> **Task A**
In the passage on C. halophilus, duplicate everything from "They are active" down to "of sea aster.".
> **Task B**
Go on with the passage on C. halophilus, starting after its final sentence.

> **Supplied passage**

----

They are active from the late summer, sometimes as early as July, with the males emerging first and stay close to the emergence site where they scout for females to mate with. When a female emerges, the males swarm towards her and attempt to mate; they may form a "mating ball" with many males surrounding a single female. Once mated, the females begin to excavate their burrows, lining the walls of the burrows with a glandular secretion which hardens and acts as an anti-fungal defence. Each cell is provisioned with pollen and nectar, mainly collected from the flowers of the sea aster, and the bee's flight period is timed to coincide with the flowering period of sea aster.

The late summer emergence of the adults of C. halophilus mean that this species is univoltine, and the bees overwinter in their natal cells to emerge the following summer as adults to begin the life cycle again. The bees feed on a limited range of plants, mostly in the Asteraceae, including weld (Reseda luteola), but sea aster is especially important. Both males and females need to feed on pollen to power their flight, and it is important that the nesting aggregations are located close to sources of food. C. halophilus is parasitized by the cuckoo bee Epeolus variegatus which takes over the nests of the mining bee, including the food provisions, and times its emergence to coincide with C halophilus. Another parasite is the sarcophagid fly Miltogramma punctata which has been reared from puparia taken from nests of C. halophilus and observed flying around nest entrances.

----

> **Collected material**
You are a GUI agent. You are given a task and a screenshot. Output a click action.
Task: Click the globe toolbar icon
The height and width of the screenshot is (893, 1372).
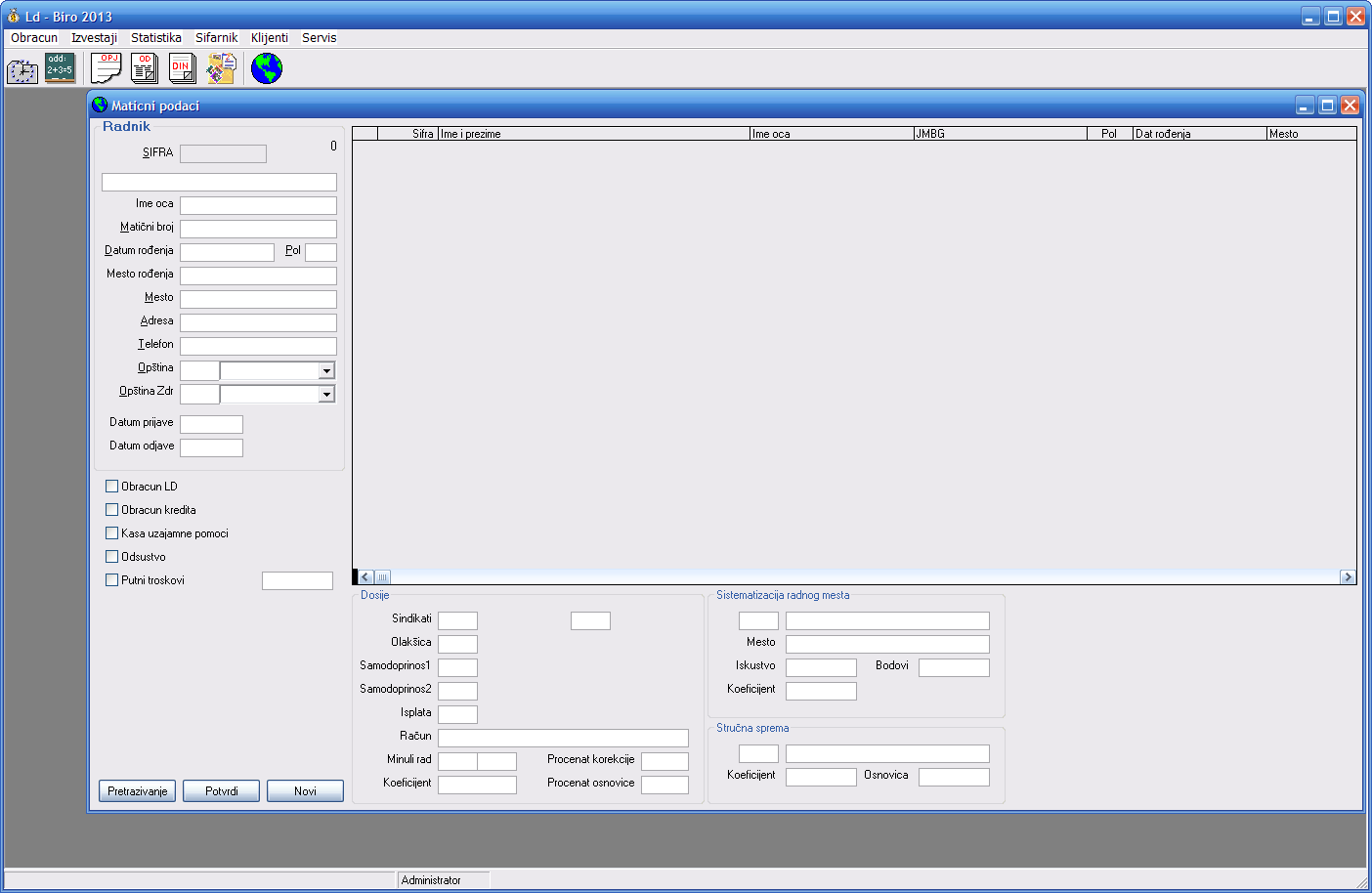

----

> **Result A**
They are active from the late summer, sometimes as early as July, with the males emerging first and stay close to the emergence site where they scout for females to mate with. When a female emerges, the males swarm towards her and attempt to mate; they may form a "mating ball" with many males surrounding a single female. Once mated, the females begin to excavate their burrows, lining the walls of the burrows with a glandular secretion which hardens and acts as an anti-fungal defence. Each cell is provisioned with pollen and nectar, mainly collected from the flowers of the sea aster, and the bee's flight period is timed to coincide with the flowering period of sea aster.

> **Result B**
==Conservation==
Colletes halophilus is classified as "Near Threatened" by the International Union for Conservation of Nature and European Commission and is listed as nationally notable in Great Britain and is on the National Red List in Germany. It has a small overall population made up of dispersed and isolated sub-populations which are threatened by habitat destruction, coastal management, and urban and infrastructure development of its habitat, nesting sites, and host plants. It may also be threatened by rising sea levels induced by climate change. It does occur in a number of protected areas.

C. halophilus will readily use manmade sites, and this means that conservation efforts can also involve creating suitable nesting sites. One of the largest nesting aggregations in England is in a former aggregates yard where the bees nest in a large artificial mound of sand. Even on a small scale, land managers can create bare patches close to food sources for the bees to nest in by cutting the vegetation very short to expose bare soil. In one instance, bare areas of soil were scraped out between rows of asters and were colonised by the bees, while on a larger scale, bulldozers have been used to scrape the soil free of the vegetation.